WHAT THE EXERCISE ASKS:
The line holding "Instruction: Click the Italy" and all lines that follow it to the end of the data: return these exactly, and nothing more.

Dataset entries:
== Segment start ==

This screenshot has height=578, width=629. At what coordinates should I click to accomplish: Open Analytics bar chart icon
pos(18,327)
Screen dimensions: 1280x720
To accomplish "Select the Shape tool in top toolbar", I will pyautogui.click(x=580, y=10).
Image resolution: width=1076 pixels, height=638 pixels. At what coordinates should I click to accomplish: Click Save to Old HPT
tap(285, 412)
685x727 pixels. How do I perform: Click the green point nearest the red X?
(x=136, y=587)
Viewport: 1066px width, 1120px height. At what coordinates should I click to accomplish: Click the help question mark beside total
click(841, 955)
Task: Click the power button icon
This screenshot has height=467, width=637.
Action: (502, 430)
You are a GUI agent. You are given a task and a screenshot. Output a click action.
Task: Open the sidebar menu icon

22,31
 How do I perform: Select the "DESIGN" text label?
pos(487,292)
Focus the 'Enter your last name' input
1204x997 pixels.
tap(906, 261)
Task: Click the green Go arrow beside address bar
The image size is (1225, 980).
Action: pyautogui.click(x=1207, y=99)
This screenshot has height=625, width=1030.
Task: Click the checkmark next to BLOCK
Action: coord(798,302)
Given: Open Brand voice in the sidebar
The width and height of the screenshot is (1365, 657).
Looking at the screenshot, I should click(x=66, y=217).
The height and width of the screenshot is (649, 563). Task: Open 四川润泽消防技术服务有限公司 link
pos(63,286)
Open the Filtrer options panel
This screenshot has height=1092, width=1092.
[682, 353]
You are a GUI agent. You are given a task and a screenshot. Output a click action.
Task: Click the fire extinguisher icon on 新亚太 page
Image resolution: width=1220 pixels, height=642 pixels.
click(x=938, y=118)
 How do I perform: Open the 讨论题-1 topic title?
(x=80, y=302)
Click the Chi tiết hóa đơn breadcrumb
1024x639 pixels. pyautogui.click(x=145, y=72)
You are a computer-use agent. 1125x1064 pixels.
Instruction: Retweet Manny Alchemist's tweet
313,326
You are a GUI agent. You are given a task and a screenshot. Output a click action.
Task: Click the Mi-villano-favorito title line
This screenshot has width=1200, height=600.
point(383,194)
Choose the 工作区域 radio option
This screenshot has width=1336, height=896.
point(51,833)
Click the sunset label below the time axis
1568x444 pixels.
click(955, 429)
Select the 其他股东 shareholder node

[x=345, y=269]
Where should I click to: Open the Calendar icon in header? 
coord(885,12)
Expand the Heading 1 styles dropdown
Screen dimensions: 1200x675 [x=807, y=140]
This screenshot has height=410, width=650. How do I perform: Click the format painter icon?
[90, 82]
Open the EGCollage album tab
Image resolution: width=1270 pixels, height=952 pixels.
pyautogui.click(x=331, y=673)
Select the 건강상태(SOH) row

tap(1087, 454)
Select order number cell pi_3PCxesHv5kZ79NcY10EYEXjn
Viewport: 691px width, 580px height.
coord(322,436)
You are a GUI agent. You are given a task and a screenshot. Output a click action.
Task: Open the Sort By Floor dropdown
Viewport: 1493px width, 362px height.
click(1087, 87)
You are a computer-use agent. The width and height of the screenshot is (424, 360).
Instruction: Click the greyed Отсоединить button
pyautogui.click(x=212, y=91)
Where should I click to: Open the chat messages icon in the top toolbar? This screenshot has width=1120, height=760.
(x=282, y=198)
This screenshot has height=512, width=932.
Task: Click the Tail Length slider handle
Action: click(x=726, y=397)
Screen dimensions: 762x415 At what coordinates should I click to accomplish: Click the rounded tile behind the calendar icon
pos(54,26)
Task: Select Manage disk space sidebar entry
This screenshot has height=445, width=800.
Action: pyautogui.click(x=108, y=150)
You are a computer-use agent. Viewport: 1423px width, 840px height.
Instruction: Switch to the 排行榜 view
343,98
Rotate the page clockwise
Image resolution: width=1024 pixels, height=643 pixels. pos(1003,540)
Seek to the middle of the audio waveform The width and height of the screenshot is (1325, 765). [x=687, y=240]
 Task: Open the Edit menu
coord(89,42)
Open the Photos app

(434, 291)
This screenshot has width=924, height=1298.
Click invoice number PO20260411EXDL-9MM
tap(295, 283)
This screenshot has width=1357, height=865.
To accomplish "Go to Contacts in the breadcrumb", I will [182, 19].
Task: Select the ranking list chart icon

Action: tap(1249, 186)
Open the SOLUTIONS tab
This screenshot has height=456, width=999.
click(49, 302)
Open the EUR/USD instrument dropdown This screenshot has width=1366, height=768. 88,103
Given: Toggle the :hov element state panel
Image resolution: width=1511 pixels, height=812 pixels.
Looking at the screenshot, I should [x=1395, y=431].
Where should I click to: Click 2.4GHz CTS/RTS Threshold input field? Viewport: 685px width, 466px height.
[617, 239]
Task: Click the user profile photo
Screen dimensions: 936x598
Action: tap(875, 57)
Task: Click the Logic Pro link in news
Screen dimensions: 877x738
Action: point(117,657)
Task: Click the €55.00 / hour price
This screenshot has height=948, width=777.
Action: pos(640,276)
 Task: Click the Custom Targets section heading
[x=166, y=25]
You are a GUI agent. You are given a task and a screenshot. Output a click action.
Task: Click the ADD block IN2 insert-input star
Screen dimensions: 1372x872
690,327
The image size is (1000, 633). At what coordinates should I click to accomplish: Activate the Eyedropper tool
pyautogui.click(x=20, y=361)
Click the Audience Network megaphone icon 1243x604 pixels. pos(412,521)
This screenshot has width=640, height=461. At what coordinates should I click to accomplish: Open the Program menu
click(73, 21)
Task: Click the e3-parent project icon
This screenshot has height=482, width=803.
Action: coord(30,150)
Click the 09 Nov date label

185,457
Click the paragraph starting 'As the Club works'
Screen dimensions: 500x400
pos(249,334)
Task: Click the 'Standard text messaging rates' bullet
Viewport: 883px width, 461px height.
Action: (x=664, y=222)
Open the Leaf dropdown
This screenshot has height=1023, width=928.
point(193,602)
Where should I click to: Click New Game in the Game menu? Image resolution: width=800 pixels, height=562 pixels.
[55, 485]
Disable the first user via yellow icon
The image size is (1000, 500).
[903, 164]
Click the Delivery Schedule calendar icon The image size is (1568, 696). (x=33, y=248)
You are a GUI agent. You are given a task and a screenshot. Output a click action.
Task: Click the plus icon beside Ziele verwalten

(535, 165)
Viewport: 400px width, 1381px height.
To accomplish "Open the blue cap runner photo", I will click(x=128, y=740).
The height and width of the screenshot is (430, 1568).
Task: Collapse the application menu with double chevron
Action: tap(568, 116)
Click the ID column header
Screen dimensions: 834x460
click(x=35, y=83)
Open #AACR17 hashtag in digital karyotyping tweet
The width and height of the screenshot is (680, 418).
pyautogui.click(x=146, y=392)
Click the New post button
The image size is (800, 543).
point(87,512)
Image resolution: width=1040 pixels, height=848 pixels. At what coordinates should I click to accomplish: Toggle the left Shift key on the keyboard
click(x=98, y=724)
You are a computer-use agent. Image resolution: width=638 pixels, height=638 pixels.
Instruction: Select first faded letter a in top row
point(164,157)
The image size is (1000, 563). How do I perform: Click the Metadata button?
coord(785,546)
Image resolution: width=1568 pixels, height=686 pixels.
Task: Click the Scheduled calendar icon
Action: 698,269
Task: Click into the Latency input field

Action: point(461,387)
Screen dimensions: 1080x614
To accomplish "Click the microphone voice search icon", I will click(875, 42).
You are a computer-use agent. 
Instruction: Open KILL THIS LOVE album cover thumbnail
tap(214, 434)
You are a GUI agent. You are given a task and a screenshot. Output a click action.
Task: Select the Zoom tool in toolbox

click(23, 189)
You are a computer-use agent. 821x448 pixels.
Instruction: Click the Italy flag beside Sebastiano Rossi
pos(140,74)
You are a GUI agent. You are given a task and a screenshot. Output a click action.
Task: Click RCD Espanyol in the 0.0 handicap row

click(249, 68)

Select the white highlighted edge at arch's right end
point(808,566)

== Segment end ==

OUTPUT BELOW:
Instruction: Click the Italy flag beside Sebastiano Rossi
pos(140,74)
You are a GUI agent. You are given a task and a screenshot. Output a click action.
Task: Click RCD Espanyol in the 0.0 handicap row

click(249, 68)

Select the white highlighted edge at arch's right end
point(808,566)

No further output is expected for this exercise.